Afterward, parents and some of the older children listened in as Dr. Hema Dalal, a certified allergist and immunologist, discussed the dangers of children’s allergies before taking questions from the audience.

“She was terrific,” Quogue Library Board President Lynda Confessore said of Dr. Dalal’s question-and-answer session. “I would just say, all in all, I thought it was a wonderful program and something I would hope other libraries or other organizations can replicate.”

She noted that the library would consider offering a similar program again in the future, as there will always be new people joining the community who could benefit from the information about food allergies.

The goal of Saturday’s event, according to the Debbses, is to prevent another child from suffering Oakley’s fate. They said a huge part of their effort is focused on public education because not enough people are aware of seriousness of food allergies, particularly tree nut allergies.
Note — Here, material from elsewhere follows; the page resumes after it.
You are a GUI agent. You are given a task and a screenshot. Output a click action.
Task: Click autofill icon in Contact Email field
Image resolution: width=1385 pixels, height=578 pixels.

“In the past, to parents, if you said, ‘You can’t bring nuts or peanut butter and jelly [to school],’ parents would take offense,” said Mr. Debbs, a senior vice president and portfolio advisor with Royal Palm Wealth Management Group of Palm Beach, Florida. “But now, when you twist it with the red sneakers—that a child could die, and it’s happened before—parents support it more.”

Mr. Debbs added that his family’s nonprofit is pushing for schools across the country to write new policies designed to better protect children with allergies, namely through the creation of strict rules that restrict the types of foods that can be brought to cafeterias and providing training so school staffers understand how to administer EpiPens.

Ms. Debbs said Saturday’s event was “humbling,” noting that most attendees brandished red sneakers and that her son’s four best friends from the village—Hodde Smith, Felix Vogel, George Fugelsang and Jack Sartorius—all came out to support the effort.

She described Oakley as an “all-American little boy,” noting that he had blond hair, blue eyes and an infectious smile. She also said that he and his twin sister, Olivia, got along very well and frequently joked around with one another. Both attended Quogue School as kindergartners before transferring to a district in Florida.

Today, Olivia still keeps a special pair of her brother’s red sneakers in her bedroom to always remember her beloved sibling, Ms. Debbs said.

“He was a good kid, and it’s just a shame this happened,” Ms. Debbs said. “You would never even know looking at Oakley that something wrong with him. He was perfect.”